DF: Panic is probably too strong a word, but we spent a lot of time taking our clients through our processes to reassure them that we are compliant and are taking the right approach. But those compliance conversations are coming to an end now, it’s business as usual.
MM: So what’s been your take on the programmatic landscape in 2018?
DF: It’s a big question, because things change all the time, but the biggest change I have seen is the growth in using quality data decoupled from media. I have found that what has become more and more important for clients is that the media piece is separate from the data piece, and I can see that trend continuing next year. Also the issue of fraud has been seriously looked at, with some positive moves from industry bodies like the IAB
MM: At the risk of asking a dumb question, why does it matter?
DF: It’s about transparency and, to your earlier point, GDPR compliance. A lot of the media businesses that bundle in data with their offering struggle somewhat to gain consent for the data they are using. There’s also the issue of transparency on pricing. When data and media are bundled together that can sometimes be opaque and there is a demand, client-side, for more transparency and the ability to A/B test.
Looking towards next year, I think there will be a lot of consolidation, especially on the DSP side.
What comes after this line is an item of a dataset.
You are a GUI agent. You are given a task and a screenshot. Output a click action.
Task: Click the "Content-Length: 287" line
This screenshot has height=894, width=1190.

More and more conversations are centred around the four or five major DSPs, so I think anyone outside that group will start to struggle. The supply chain is fragmented so there will also be consolidation there. Ads.txt has been a good initiative from the IAB. I think the in-app space will be next and will drive a lot of mobile growth next year in terms of blocking fraud and so on. The industry will follow the app dollars and the guys with the money are demanding this happens, so I expect the app space to be a growth area in 2019.
MM: And what about location data in particular, where’s that headed?
DF: Location is a hot topic and where I think it will grow considerably next year is through partnerships with traditional media companies. Partnerships with digital out of home companies, for example, are coming through very strongly, and we can help those companies do a lot with location. There has been a lot of test and learn and I feel now that these companies are ready to partner properly and roll out location-enabled products, both for measurement and insight. Connected TV and mobile location is another very strong proposition. This is at an earlier stage, but I feel this will come through pretty strong next year.
MM: Can you flesh this out a little, explain how these partnerships will benefit advertisers?
DF: Sure, for out of home for example we carry out a lot of poster scoring, where we ingest all the outdoor locations into our system and overlay audiences on those to determine which ones index highest against certain outdoor placements. We can see who has been exposed to those poster locations and executions, and then further down the funnel, we can start looking at who has been exposed and then gone into a store, online or visited the client app, so there is quite a lot of work can be done.
Similarly, with the connected TV, the idea of dual screening has been around a long time. We know that most people are watching TV and playing on their phone at the same time, so we can start looking at providing location information, combined with the right time of day and the day of week, all this gives advertisers a lot more options in terms of targeting and insight into traditional buys. I think we’re in for some exciting times.